- [Stored rows]

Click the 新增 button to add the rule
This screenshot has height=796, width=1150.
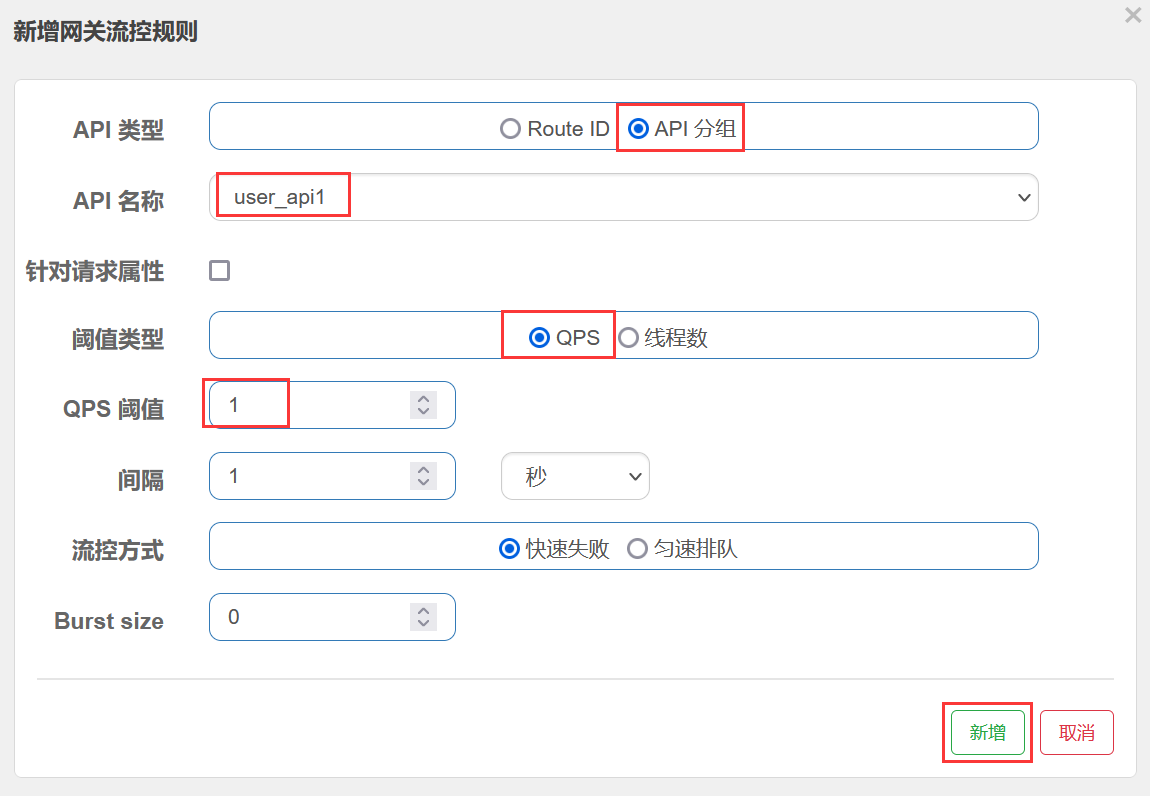987,733
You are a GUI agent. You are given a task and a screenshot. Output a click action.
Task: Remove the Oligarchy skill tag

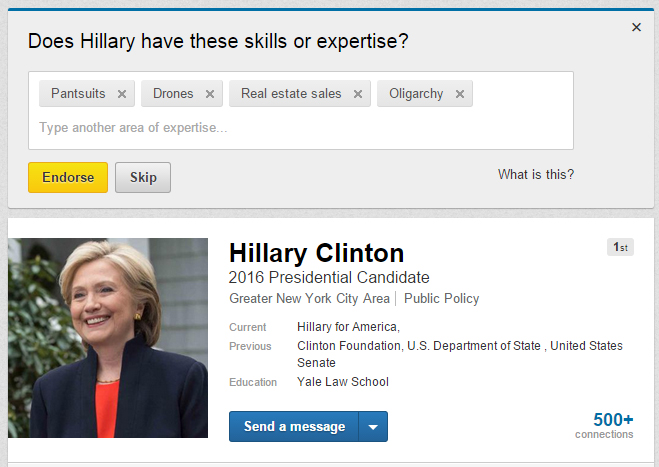(460, 94)
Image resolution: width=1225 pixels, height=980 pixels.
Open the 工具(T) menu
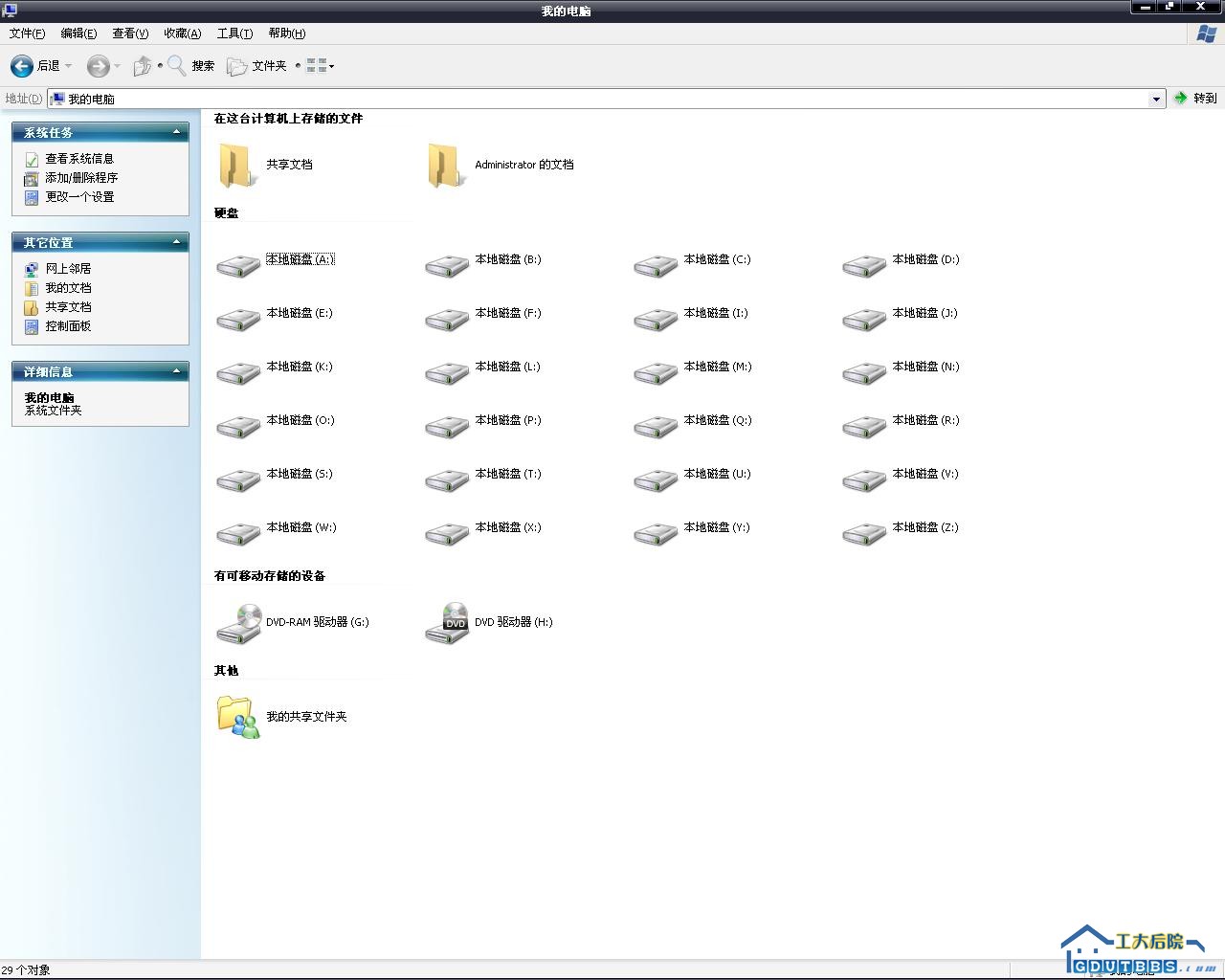(x=234, y=33)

- [What you have to do]
Return all of the material above line for line, without any changes, and omit the pictures from your output.

- [Result below]
Click the 新增 button to add the rule
This screenshot has height=796, width=1150.
987,733
You are a GUI agent. You are given a task and a screenshot. Output a click action.
Task: Remove the Oligarchy skill tag

(460, 94)
Image resolution: width=1225 pixels, height=980 pixels.
Open the 工具(T) menu
(x=234, y=33)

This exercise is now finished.